In the pay-TV passage, which three vMVPDs are named as having raised rates?
───── Source passage
Charter Communications, a traditional provider that bucked the trend again by adding video subs in Q3, doesn't seem overly concerned that vMVPDs are about to take over the pay-TV world, even as many succumb to the same programming cost pressures that everyone else in the sector is grappling with.

"A lot of virtual products are really just me-too products in the sense that they're the same service as a bundle," Tom Rutledge, Charter's chairman and CEO, said Monday at the UBS Global TMT Virtual Conference.

"Most of them have raised prices – and they have to – because their cost structures are imposed by the content companies."

YouTube TV, fuboTV and Hulu's live TV service are among a group of vMVPDs that have been forced to raise rates in recently weeks and months.

Rutledge thinks the business case for all of them face some challenges that cable operators, which can bundle broadband and other services with video, don't face to the same degree.

"I don't know if that is a very easy business to be successful in from a churn perspective and a cost of marketing perspective," he said of vMVPD services.
──────────
───── Data
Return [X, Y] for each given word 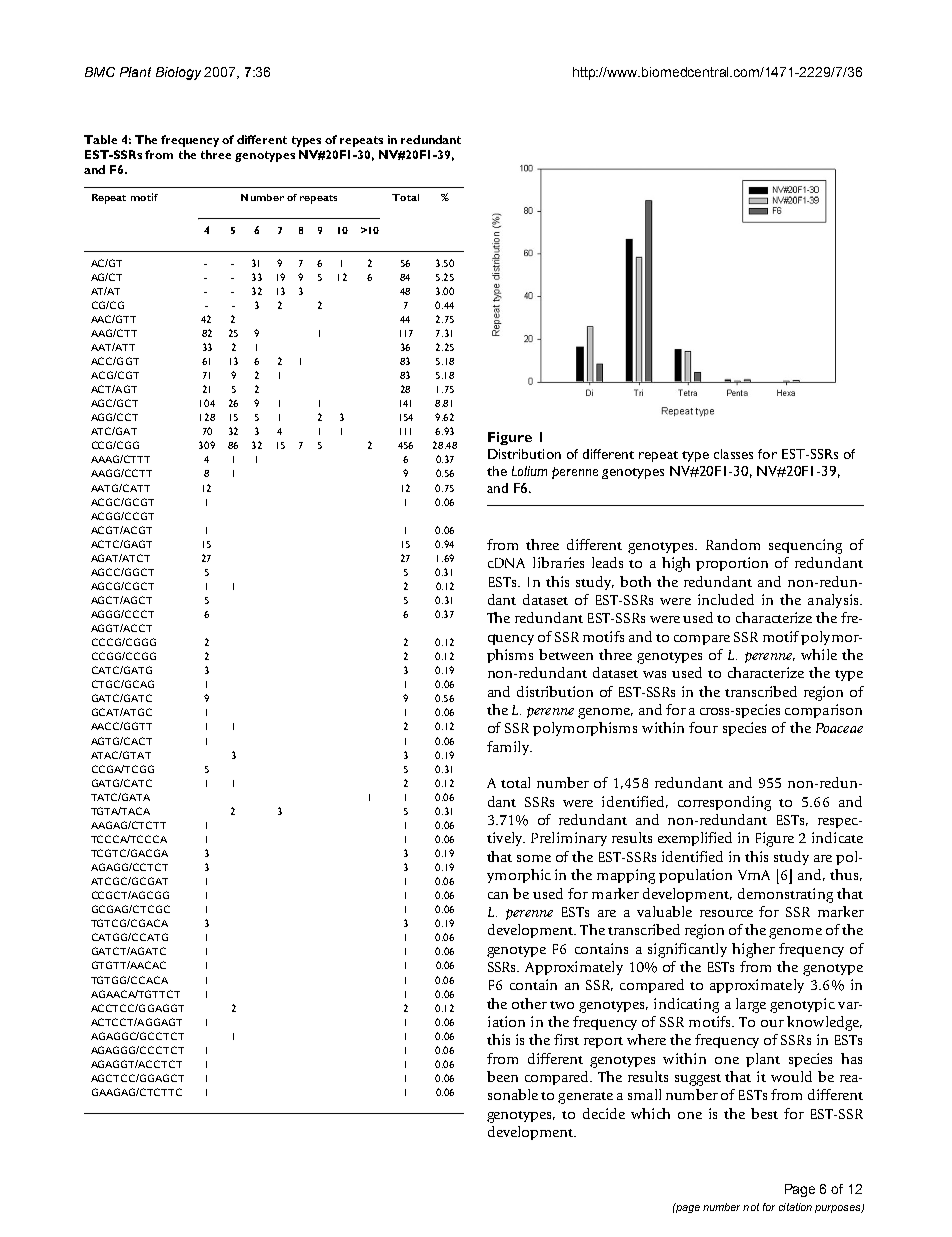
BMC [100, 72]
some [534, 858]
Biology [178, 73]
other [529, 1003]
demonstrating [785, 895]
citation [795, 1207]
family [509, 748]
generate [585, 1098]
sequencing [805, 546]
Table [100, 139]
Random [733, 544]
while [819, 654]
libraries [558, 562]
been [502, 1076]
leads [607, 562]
──────────
■ **Response**
YouTube TV, fuboTV and Hulu's live TV service.